I have just reminded Nukes to let welshman have some money for the drinky poos and nibbles :lol: so we should be ok Kafriz :lol:

Jacquie


----------



## oilslick (Oct 3, 2007)

*We will come!!!*

Hi,

We are Grant and Andrea, we tend to base ourselves in the Glos area. We will come along on the Friday/Sat nights.

We have an Autotrail Motorhome

I phoned the pub to book but he said just join the rally...

See you Friday

Grant and Andrea


----------



## LadyJ (May 9, 2005)

Hi Oilslick Grant & Andrea

Great look forward to meeting you there could you add yourself to the meets list please and I will let Mal know to expect another motorhome :lol: now that evens it up a bit.
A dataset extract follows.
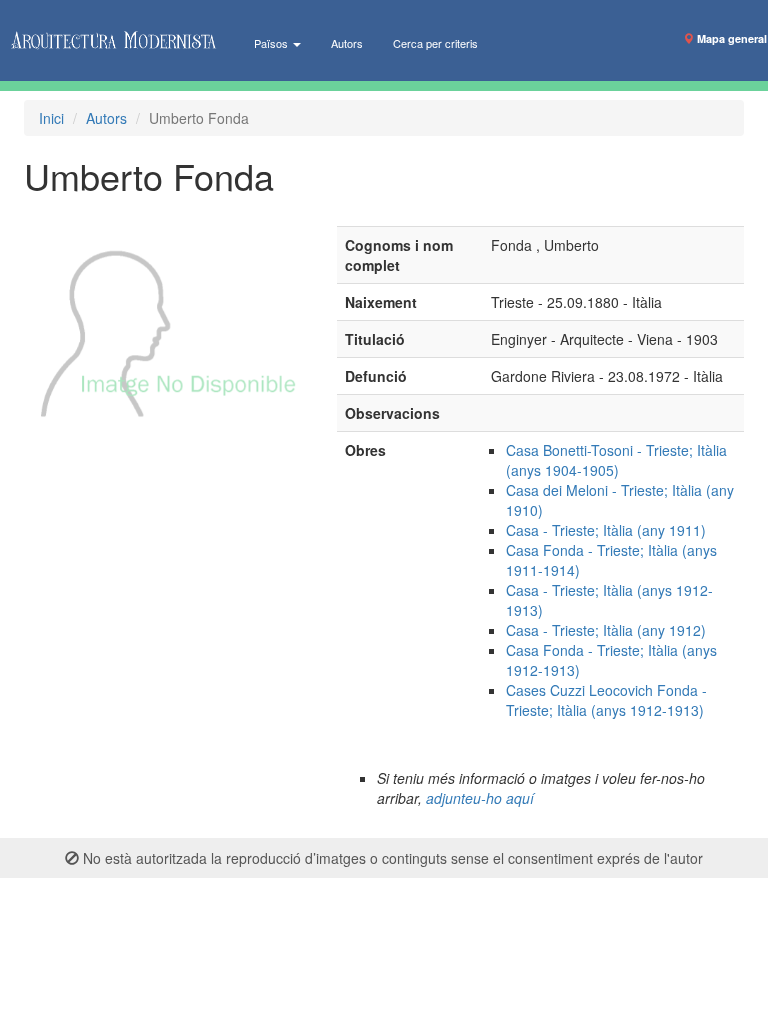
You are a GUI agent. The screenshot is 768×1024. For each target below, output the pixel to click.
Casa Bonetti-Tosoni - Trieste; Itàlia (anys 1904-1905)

Anymore like to join us at the Red Lion this weekend.



Jacquie


PS I have added you to the meets list.


----------



## oilslick (Oct 3, 2007)

OK! thank you, see you Friday

Grant n Andrea


----------



## LadyJ (May 9, 2005)

Anymore coming to join us at The Red Lion this weekend? now we do have a celebrity joining us :lol: 



Jacquie


----------



## LadyJ (May 9, 2005)

We are just heading off now to the Red Lion if any more would like to join us there I think it would be ok to just turn up I don't think the site is fully booked for the weekend.




Jacquie


----------



## LadyJ (May 9, 2005)

Well you all missed a smashing weekend at the Red Lion Mal and Elaine really did us proud with tea on arrival and wine and cheese and even a free raffle, brilliant guys thanks for a loverly weekend, we even had some sun on Friday  

Was nice to meet Kafriz and Oilslick hope to see you guys at another meet or rally soon.

I will put some piccys in the album when we get home as my internet connection is lousy at the moment.


Jacquie


----------



## oilslick (Oct 3, 2007)

*Thank you*

Yes, thank you Elaine and Mal, it was a nice weekend. AND thank you for helping us out of the mud!

It was also nice to met the rest of you all, I am sure we will met again

Grant and Andrea


----------